### Your task
Copy all lines containing the string "Given" from the records below.

━━━━

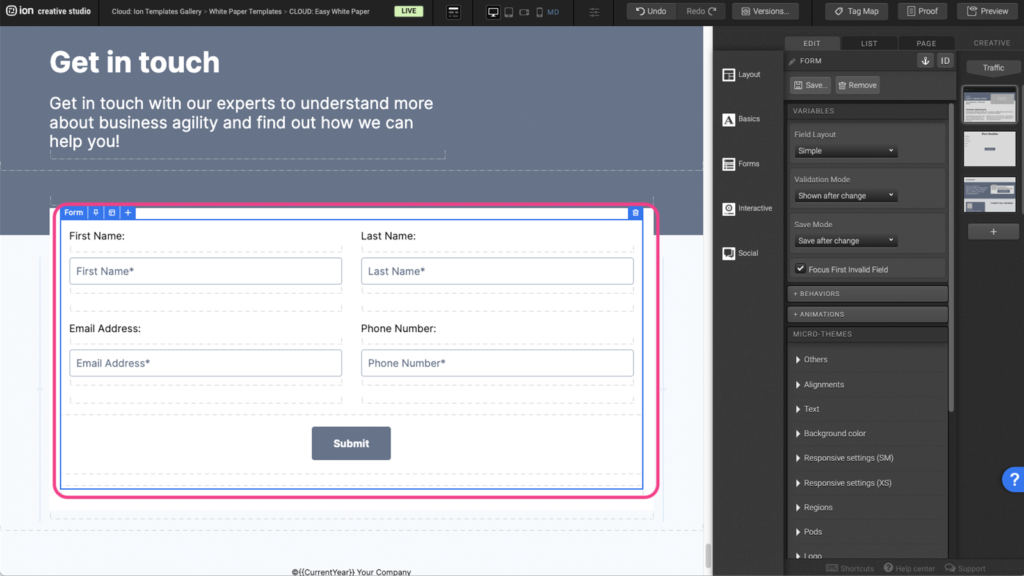Switch to the Page tab

point(926,43)

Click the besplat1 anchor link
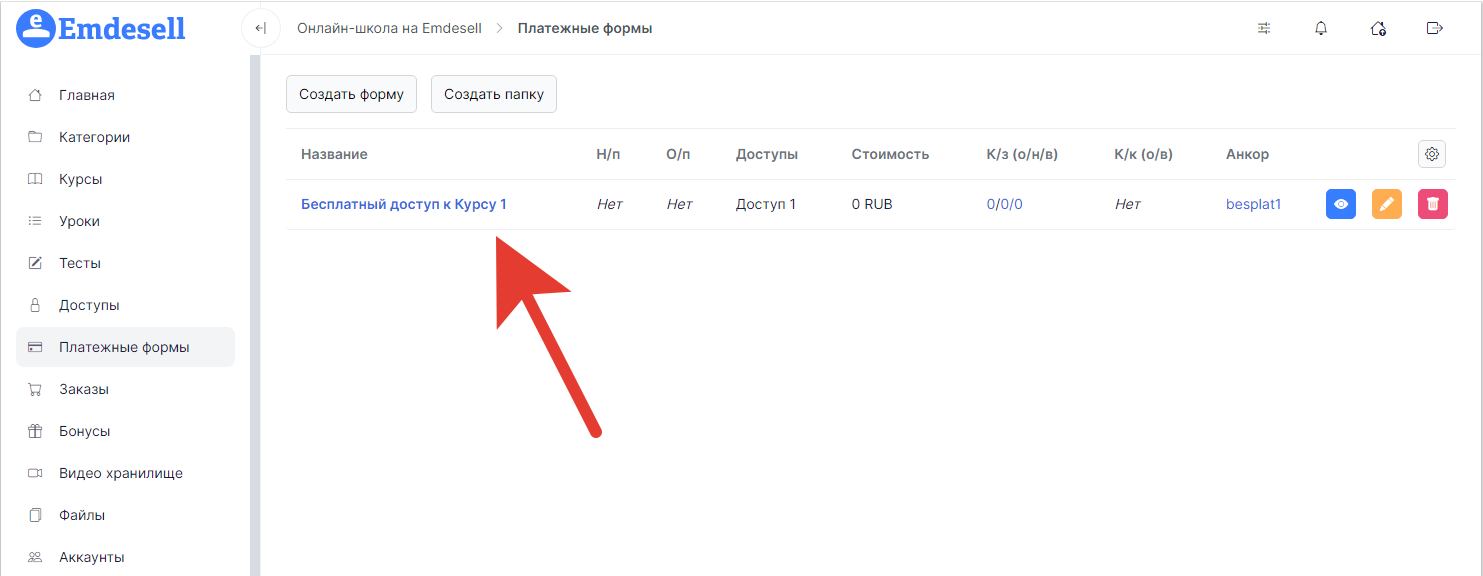click(x=1253, y=204)
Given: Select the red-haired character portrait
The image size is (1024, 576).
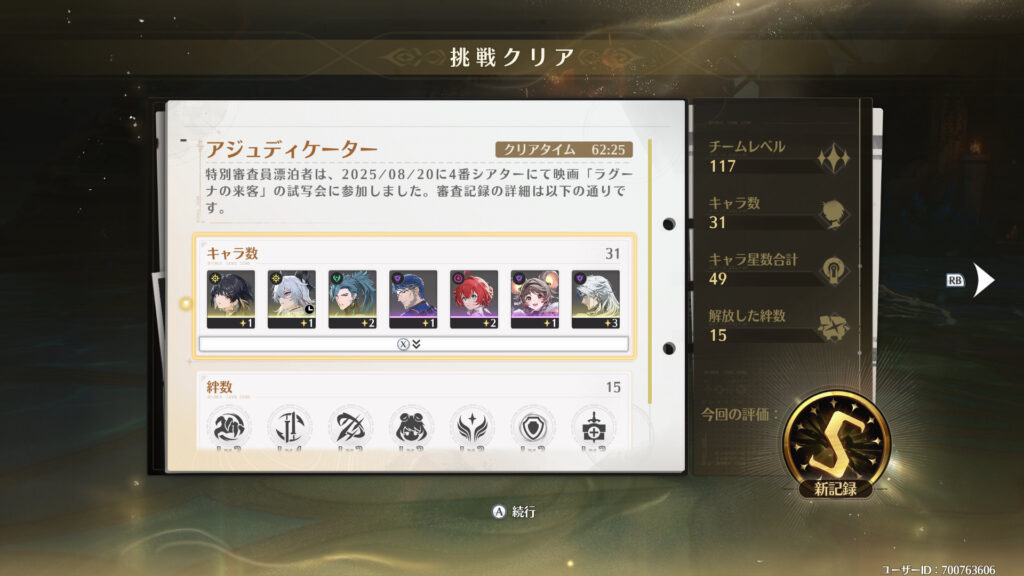Looking at the screenshot, I should pyautogui.click(x=473, y=299).
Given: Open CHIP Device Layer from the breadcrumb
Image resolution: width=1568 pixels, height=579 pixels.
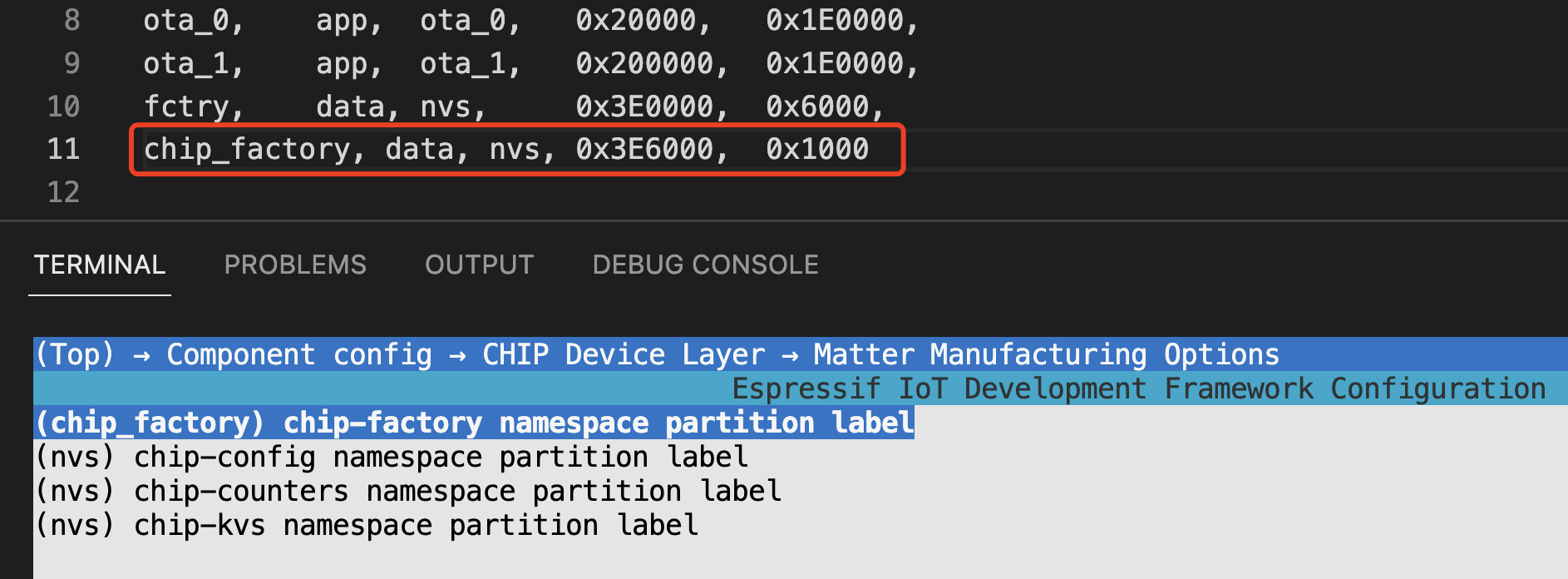Looking at the screenshot, I should coord(624,354).
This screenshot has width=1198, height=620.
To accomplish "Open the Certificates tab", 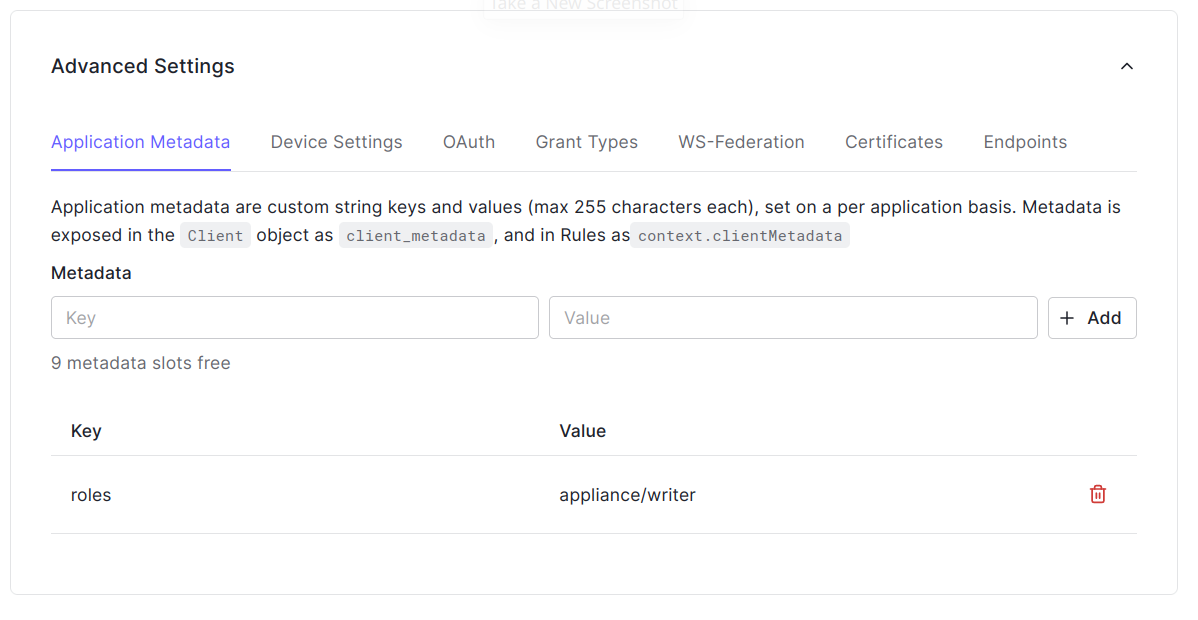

━━━━

### Answer for this exercise
Given: Select the red-haired character portrait
Given: Open CHIP Device Layer from the breadcrumb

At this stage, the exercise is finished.